ON-Lion Letter

"More than 2,000 years before America's bailouts and entitlement programs, the ancient Romans experimented with similar schemes," begins an August article in the Freeman, published by the Foundation for Economic Education (FEE) in Atlanta, by Lawrence W. Reed and Marc Hyden.  "The Roman government rescued failing institutions, canceled personal debts, and spent huge sums on welfare programs.  The result wasn’t pretty."

Reed is president of FEE, which is supported by Milwaukee's Lynde and Harry Bradley Foundation, and Hyden works for Conservatives Concerned About the Death Penalty.
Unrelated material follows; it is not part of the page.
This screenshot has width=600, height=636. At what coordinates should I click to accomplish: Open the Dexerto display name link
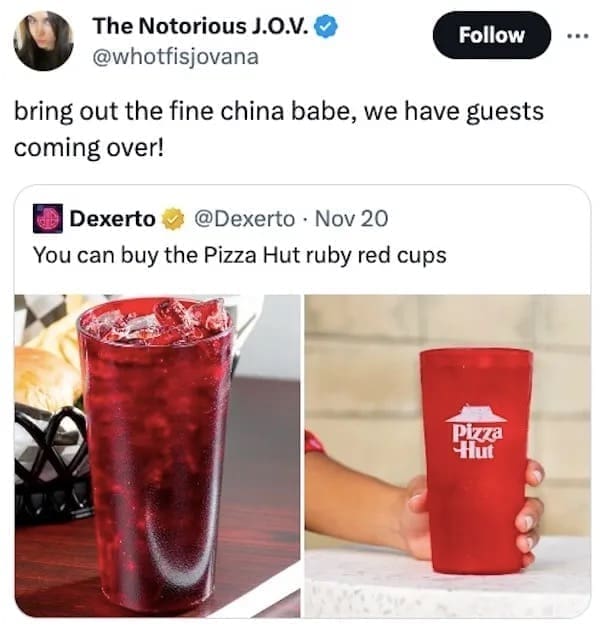coord(112,219)
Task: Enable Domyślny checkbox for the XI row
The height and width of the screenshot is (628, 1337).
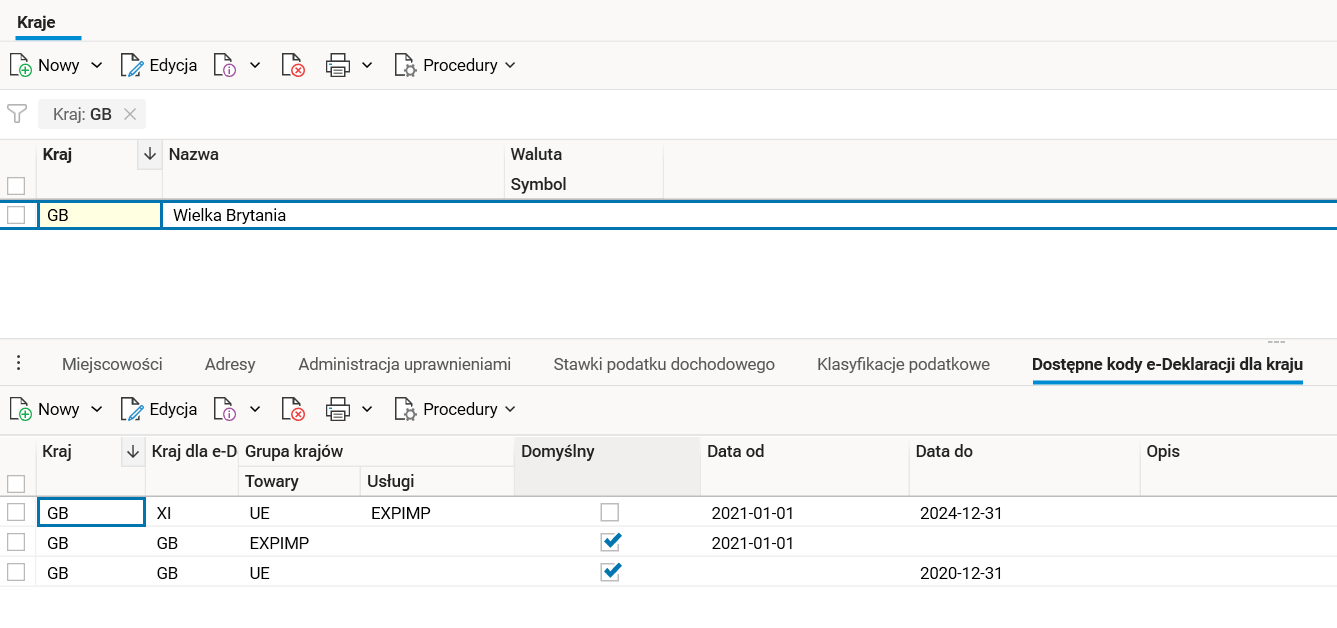Action: point(610,513)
"Roman politicians picked winners and losers, generally favoring the politically well connected -- a practice that's central to the welfare state of modern times, too," they continue in "The Slow-Motion Financial Suicide of the Roman Empire."  "As numerous writers have noted, these expensive rob-Peter-to-pay-Paul efforts were major factors in bankrupting Roman society.  They inevitably led to even more destructive interventions.  Rome wasn't built in a day, as the old saying goes -- and it took a while to tear it down as well.  Eventually, when the republic faded into an imperial autocracy, the emperors attempted to control the entire economy.

"Rome fell to invaders in 476 AD, but who the real barbarians were is an open question," Reed and Hyden conclude.  "The Roman people who supported the welfare state and the politicians who administered it so weakened society that the Western Roman Empire fell like a ripe plum that year.  Maybe the real barbarians were those Romans who had effectively committed a slow-motion financial suicide."